Exercise requirements:
Look through the data below and extract, unchanged, the lines from the one that contains "[Gerast áskrifandi] (1437, 1137)" to the one that contains "mars 2022 (35, 1491)", both included.

==============================

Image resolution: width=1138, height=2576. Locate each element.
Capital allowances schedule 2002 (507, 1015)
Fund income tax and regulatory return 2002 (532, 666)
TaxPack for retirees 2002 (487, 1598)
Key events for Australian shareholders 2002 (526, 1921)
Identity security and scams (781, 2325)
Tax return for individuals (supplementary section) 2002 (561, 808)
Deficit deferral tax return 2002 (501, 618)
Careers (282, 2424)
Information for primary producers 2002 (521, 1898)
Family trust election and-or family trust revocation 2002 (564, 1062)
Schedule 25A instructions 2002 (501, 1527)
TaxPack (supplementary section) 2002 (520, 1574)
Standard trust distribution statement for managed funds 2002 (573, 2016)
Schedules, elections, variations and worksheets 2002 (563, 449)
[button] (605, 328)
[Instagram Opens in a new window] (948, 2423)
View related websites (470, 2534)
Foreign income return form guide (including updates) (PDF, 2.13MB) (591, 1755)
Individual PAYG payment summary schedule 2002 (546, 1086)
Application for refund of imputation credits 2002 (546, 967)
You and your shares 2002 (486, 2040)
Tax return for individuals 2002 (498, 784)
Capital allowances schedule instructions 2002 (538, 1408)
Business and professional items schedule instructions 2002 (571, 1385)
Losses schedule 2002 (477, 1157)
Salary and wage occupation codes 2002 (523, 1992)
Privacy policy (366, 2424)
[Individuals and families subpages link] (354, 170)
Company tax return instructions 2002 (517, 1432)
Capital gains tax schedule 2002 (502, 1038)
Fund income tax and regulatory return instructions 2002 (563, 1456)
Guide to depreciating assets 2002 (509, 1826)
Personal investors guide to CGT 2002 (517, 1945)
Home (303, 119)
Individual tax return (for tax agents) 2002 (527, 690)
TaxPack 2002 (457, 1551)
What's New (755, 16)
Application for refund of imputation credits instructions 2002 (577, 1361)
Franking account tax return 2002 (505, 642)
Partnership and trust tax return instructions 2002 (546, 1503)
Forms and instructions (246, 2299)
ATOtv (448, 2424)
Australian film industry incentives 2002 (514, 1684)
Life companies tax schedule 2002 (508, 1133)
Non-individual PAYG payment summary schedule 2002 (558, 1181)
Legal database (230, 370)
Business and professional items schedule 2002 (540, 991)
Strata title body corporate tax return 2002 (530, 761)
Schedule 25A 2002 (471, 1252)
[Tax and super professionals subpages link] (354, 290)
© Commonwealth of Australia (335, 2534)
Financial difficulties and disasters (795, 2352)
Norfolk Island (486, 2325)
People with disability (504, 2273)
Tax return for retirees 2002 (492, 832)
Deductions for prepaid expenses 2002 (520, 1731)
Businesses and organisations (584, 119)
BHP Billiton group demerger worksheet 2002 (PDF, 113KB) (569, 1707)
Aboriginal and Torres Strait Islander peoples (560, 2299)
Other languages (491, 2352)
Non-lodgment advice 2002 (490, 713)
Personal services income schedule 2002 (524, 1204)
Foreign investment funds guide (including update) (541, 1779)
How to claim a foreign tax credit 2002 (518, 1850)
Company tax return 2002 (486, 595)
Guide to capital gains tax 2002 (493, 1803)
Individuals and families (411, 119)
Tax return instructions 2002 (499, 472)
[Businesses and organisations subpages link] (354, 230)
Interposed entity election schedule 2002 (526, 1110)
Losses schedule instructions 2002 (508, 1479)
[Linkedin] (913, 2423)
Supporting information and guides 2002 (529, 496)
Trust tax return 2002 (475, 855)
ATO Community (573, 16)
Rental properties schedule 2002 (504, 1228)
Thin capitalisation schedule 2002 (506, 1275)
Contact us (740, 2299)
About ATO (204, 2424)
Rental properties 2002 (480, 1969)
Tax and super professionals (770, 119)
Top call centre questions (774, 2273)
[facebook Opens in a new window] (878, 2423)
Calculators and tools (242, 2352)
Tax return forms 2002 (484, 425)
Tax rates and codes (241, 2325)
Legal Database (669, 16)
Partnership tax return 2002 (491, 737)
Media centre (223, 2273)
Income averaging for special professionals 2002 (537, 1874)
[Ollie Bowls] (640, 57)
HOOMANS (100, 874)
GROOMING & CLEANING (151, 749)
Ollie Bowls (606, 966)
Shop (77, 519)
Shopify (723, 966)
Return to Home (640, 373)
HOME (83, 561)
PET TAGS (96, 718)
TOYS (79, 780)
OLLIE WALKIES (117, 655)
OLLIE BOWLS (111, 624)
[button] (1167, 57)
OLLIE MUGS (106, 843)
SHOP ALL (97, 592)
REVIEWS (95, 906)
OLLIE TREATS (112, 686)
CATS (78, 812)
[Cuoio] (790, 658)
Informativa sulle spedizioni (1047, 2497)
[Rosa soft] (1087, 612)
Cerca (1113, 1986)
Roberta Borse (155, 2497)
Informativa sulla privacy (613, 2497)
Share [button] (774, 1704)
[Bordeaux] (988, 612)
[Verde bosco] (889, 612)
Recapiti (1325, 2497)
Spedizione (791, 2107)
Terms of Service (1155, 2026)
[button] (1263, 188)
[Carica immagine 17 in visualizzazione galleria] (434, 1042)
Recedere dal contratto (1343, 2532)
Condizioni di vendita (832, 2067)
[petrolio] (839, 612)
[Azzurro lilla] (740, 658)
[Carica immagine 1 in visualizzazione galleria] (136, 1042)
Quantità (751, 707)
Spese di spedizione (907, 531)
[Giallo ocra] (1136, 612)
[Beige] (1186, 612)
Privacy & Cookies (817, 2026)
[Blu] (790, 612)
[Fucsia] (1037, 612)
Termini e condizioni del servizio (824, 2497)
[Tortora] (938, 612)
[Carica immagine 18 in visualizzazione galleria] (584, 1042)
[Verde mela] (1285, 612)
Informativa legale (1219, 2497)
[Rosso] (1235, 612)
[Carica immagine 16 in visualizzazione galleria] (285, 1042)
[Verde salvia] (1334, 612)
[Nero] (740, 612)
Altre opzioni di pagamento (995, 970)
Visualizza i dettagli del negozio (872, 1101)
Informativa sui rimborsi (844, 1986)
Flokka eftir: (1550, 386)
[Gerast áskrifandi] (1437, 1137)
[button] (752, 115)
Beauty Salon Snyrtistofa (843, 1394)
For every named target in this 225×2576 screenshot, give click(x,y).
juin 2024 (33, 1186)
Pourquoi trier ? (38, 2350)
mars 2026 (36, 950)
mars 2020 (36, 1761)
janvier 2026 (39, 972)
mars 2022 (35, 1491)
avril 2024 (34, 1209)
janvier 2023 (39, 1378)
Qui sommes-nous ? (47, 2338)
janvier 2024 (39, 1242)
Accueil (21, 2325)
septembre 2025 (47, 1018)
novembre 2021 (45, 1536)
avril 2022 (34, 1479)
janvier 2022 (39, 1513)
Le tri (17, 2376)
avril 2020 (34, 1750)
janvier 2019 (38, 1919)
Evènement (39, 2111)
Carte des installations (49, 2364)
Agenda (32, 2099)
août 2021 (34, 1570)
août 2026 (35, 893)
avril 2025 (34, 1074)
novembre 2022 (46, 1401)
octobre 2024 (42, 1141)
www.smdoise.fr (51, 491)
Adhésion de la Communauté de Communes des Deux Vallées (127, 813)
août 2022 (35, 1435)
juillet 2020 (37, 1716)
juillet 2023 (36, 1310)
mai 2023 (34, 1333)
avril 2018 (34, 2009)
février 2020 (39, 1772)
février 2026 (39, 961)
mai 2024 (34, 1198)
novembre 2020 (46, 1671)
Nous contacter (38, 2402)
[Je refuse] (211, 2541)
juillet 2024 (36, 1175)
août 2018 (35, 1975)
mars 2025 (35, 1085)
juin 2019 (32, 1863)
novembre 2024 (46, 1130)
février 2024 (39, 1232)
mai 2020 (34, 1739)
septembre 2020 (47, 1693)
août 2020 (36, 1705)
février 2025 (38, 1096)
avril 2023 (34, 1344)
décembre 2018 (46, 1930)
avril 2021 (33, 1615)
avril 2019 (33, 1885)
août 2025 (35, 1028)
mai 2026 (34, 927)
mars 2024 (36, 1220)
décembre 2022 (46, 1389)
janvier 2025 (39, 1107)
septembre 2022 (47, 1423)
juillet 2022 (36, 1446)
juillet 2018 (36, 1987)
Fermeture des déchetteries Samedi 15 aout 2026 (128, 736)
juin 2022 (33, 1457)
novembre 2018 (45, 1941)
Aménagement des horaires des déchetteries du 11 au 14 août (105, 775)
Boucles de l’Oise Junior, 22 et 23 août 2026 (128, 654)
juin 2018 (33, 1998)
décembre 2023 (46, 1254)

==============================

Exercise result:
[Gerast áskrifandi] (1437, 1137)
[button] (752, 115)
Beauty Salon Snyrtistofa (843, 1394)
For every named target in this 225×2576 screenshot, give click(x,y).
juin 2024 (33, 1186)
Pourquoi trier ? (38, 2350)
mars 2026 (36, 950)
mars 2020 (36, 1761)
janvier 2026 (39, 972)
mars 2022 (35, 1491)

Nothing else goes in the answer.